## Description of the task:
Transcribe, exactly as they appear, only the lines from the one holding "Click Personal Vehicle label for Owner 2" through the end of the entries below.

[Records drawn from a dataset]
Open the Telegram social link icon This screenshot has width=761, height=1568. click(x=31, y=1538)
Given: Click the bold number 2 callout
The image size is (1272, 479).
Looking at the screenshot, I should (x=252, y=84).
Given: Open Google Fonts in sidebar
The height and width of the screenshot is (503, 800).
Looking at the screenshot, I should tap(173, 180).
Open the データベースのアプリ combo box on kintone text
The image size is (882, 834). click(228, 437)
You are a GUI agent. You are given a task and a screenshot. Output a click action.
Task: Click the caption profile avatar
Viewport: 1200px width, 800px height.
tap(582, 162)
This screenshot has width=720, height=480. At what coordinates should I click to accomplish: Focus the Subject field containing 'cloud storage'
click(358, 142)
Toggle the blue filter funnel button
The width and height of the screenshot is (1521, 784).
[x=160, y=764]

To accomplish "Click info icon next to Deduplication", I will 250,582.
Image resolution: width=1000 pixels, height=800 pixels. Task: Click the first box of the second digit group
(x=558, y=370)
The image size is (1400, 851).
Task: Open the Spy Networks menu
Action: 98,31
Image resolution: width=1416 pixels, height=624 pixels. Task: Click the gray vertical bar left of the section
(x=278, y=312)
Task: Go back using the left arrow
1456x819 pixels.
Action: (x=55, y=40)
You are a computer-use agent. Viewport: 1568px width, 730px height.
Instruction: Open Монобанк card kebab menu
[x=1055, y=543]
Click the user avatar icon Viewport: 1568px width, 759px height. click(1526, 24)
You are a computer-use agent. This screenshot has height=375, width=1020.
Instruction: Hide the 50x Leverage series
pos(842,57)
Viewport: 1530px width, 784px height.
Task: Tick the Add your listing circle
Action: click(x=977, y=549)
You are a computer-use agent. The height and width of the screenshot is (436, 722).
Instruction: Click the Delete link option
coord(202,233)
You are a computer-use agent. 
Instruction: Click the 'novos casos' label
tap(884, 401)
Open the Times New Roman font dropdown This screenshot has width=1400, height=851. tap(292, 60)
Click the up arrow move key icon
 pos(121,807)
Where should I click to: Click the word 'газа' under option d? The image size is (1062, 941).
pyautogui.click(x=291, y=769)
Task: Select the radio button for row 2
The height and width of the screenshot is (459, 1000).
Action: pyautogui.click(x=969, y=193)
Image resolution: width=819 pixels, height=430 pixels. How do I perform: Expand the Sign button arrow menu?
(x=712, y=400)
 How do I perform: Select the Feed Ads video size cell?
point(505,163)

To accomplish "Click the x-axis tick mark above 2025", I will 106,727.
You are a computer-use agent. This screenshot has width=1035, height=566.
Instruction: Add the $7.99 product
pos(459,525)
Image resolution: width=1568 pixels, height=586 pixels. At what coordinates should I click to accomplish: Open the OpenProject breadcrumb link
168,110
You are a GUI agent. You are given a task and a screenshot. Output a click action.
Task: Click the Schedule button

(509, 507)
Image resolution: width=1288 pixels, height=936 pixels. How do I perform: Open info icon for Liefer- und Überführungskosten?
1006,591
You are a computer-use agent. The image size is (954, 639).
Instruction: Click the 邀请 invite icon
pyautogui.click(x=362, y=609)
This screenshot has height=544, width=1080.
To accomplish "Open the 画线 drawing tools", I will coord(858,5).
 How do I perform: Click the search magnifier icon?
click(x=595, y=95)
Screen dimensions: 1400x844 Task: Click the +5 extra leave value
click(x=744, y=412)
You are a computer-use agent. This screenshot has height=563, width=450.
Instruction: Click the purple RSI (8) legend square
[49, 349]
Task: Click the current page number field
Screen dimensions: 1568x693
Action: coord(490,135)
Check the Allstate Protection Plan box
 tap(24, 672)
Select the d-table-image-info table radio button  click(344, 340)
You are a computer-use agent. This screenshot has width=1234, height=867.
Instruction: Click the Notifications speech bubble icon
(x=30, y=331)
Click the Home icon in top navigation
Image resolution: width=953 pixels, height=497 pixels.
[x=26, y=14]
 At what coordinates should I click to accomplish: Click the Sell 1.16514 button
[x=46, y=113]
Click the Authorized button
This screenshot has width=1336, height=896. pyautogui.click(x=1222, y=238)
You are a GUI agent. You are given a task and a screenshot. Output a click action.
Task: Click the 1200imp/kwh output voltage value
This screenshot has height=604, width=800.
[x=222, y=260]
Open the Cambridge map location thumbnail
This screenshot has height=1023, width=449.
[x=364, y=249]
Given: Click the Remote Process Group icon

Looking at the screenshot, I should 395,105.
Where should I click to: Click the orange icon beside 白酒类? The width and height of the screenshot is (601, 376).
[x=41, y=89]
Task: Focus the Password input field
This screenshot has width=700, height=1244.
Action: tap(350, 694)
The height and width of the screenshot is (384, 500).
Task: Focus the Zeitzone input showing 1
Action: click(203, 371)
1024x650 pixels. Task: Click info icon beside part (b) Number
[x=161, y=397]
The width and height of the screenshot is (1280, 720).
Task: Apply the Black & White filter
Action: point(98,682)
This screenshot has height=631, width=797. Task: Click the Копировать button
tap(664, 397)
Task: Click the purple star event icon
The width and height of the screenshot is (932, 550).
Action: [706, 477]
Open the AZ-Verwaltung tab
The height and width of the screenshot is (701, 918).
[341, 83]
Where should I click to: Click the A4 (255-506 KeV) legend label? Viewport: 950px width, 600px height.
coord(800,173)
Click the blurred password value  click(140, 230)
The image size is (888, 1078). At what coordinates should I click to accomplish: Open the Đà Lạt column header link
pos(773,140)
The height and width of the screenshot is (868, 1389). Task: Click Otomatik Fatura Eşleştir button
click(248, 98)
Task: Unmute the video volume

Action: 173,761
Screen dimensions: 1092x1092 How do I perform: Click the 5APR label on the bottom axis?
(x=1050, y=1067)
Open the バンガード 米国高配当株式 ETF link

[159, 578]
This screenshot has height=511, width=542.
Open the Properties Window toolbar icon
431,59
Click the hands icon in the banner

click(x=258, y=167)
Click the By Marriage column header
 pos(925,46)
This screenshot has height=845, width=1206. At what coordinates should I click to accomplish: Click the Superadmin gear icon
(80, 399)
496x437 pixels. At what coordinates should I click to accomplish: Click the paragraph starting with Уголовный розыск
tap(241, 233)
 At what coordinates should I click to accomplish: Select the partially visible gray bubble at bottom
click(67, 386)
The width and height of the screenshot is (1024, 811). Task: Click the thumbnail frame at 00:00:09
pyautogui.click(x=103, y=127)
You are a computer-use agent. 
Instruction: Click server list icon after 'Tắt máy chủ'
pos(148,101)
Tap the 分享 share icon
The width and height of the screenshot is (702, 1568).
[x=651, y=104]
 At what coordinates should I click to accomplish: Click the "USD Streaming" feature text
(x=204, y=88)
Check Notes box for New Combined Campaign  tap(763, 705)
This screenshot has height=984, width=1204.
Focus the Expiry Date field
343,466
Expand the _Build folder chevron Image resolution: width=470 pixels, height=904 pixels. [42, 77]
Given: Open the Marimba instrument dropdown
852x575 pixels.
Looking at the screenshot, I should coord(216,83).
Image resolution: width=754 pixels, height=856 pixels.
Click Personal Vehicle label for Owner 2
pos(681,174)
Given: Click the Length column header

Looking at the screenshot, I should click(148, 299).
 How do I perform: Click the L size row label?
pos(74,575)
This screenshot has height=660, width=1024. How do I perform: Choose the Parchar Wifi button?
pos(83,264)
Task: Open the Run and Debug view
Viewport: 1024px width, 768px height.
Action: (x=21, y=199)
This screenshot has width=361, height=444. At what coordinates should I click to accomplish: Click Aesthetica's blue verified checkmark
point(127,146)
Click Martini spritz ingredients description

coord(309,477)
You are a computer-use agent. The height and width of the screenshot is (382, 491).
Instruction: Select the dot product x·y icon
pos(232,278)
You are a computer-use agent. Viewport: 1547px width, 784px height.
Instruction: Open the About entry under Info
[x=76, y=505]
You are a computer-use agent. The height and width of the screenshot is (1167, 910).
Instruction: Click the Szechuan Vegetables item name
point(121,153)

## Reply:
Click Personal Vehicle label for Owner 2
pos(681,174)
Given: Click the Length column header

Looking at the screenshot, I should click(148, 299).
 How do I perform: Click the L size row label?
pos(74,575)
This screenshot has height=660, width=1024. How do I perform: Choose the Parchar Wifi button?
pos(83,264)
Task: Open the Run and Debug view
Viewport: 1024px width, 768px height.
Action: (x=21, y=199)
This screenshot has width=361, height=444. At what coordinates should I click to accomplish: Click Aesthetica's blue verified checkmark
point(127,146)
Click Martini spritz ingredients description

coord(309,477)
You are a computer-use agent. The height and width of the screenshot is (382, 491).
Instruction: Select the dot product x·y icon
pos(232,278)
You are a computer-use agent. Viewport: 1547px width, 784px height.
Instruction: Open the About entry under Info
[x=76, y=505]
You are a computer-use agent. The height and width of the screenshot is (1167, 910).
Instruction: Click the Szechuan Vegetables item name
point(121,153)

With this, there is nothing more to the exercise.